To be done or to be through are both ways of saying to be finished. Example of the differences between US and British speech:

US: Are you through (or done) with your cereal?
British: Have you finished your porridge?

Otra expresión: What´s done is done. Palo dado ni Dios lo quita.


----------



## Antonio

So, "You're done" means you're finished, right? So, I assume that fired doesn't apply for the context and is not right, right?

"What's done is done" what does it mean that phrase?


----------



## Sharon

I suppose it *could* be used to say that a person is fired. "Your employment with our company is done." "Your days as a member of this staff are done." I really would hope that an employer would find a better way to say it, and they probably would - "You're fired"   kind of says it all.

"What's done is done"  It more or less means that once something is done, there is no going back. It sort of is a way of shrugging off something that happened, that you wish would not have happened, but oh well, it's done and you can't take it back.
A lot of times, when something bad happens, people sit and think..."What if I had done that differently?" People will drive themselves crazy with those "What ifs"   People use the phrase  "What's done is done" as a way of saying, "I can't change it, I might as well get over it.'


----------



## Antonio

So, "You're done" means you're finished too, right?


----------



## Antonio

Is very confusing this word, if you don't pay attention to it, when I received this week a package, their is a company slogan that goes like this "Amazon, and you're done" what does it mean in this context?


----------



## jacinta

This means you go to your computer, click to Amazon, buy what you need and they send it to you.  You're done. You're finished with your shopping.  Easy.


----------



## Sharon

Antonio, you spend a lot of time learning how the language is spoken, and I commend you for it. You don't just want to know what it means, you want to know how it *feels*. (As an example of "feeling" a language; angry is not quite mad, irked, peeved, irate, furious, and so on.) You want to make sure you will be understood. You are persistent in wanting to learn. That's great!! 
You also have to spend a little bit of time learning the grammar. Vocabulary is useful, but you have to put it together.  You are not only learning to speak it, here in this forum you are learning to write it. With that in mind, I would like to help you with your last sentence: 


> Is very confusing this word, if you don't pay attention to it, when I received this week a package, their is a company slogan that goes like this "Amazon, and you're done" what does it mean in this context?


You have to start using "it." "*It* is very confusing."  So you would say, "It is very confusing, this word, if you don't pay attention to it." Then, you are changing the subject a bit, so you start a new sentence. "When I received..." (Now you have to say what is being received, then you can say when.) So now it is "When I received a package this week, *there* is a company slogan that goes like this "Amazon, and you're done."  You have to say "there" instead of "their" (A lot of people confuse the two, but just remember; "There is like here, only it's farther away, and there is no 'I' in here!" ) Now, since you are starting a new question, you have to capitalize the next sentence to ask, "What does it mean in this context?"

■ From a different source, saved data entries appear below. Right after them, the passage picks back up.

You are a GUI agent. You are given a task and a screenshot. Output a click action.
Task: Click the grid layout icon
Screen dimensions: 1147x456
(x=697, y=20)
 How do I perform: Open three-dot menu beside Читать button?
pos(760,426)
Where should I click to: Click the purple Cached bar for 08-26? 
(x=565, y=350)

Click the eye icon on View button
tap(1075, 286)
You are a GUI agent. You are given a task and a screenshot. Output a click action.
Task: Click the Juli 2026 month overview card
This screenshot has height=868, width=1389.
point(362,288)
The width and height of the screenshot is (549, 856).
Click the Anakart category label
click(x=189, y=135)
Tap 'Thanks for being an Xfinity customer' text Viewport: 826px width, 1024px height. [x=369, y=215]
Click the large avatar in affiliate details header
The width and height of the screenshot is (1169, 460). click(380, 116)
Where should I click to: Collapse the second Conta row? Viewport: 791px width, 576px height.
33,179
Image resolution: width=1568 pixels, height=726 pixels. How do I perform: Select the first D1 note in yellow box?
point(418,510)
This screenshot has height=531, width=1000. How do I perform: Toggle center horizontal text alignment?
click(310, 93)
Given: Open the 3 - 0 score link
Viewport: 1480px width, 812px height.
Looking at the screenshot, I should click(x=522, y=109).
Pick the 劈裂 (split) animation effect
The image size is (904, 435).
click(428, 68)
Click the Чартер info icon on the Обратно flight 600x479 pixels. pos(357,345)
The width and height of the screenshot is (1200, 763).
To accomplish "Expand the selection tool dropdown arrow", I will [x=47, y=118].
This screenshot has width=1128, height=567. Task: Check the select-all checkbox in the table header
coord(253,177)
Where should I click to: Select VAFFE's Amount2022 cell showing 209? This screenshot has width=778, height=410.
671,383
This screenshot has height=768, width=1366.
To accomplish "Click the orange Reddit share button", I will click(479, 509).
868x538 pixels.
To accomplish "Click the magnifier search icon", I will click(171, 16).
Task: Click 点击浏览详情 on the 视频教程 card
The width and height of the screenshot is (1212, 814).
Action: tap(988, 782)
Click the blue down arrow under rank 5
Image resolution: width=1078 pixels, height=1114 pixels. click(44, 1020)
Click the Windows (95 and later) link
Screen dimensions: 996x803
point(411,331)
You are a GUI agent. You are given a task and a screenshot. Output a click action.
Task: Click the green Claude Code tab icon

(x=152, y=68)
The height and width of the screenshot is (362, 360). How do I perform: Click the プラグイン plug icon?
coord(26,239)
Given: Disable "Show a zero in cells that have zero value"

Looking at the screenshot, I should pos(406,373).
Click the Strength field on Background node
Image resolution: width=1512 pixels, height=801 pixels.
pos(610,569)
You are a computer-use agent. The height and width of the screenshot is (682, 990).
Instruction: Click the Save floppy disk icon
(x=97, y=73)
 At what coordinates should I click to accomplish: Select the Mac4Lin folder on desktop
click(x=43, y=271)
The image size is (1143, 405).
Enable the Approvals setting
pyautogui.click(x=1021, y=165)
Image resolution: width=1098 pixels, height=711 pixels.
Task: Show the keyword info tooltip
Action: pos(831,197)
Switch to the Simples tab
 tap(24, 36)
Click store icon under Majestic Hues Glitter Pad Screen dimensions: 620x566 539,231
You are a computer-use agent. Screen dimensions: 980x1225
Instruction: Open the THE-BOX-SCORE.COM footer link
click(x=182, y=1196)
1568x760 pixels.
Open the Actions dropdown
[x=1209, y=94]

"It is very confusing, this word, if you don't pay attention to it. When I received a package this week, there is a company slogan that goes like this, "Amazon, and you're done." What does it mean in this context?"

That makes much more sense, but it still is not perfect. (Sorry to jump in with a grammar lesson when you didn't ask for one, but it will help you to be understood in this forum.)


----------



## Antonio

Thanks Sharon, to tell you the truth my weakness is grammar. I don't pay too much attention to it, but I know that is important for everything, but as I was saying previously in this forum, sometimes and take it as a fact, I'm kind of messy when I type. 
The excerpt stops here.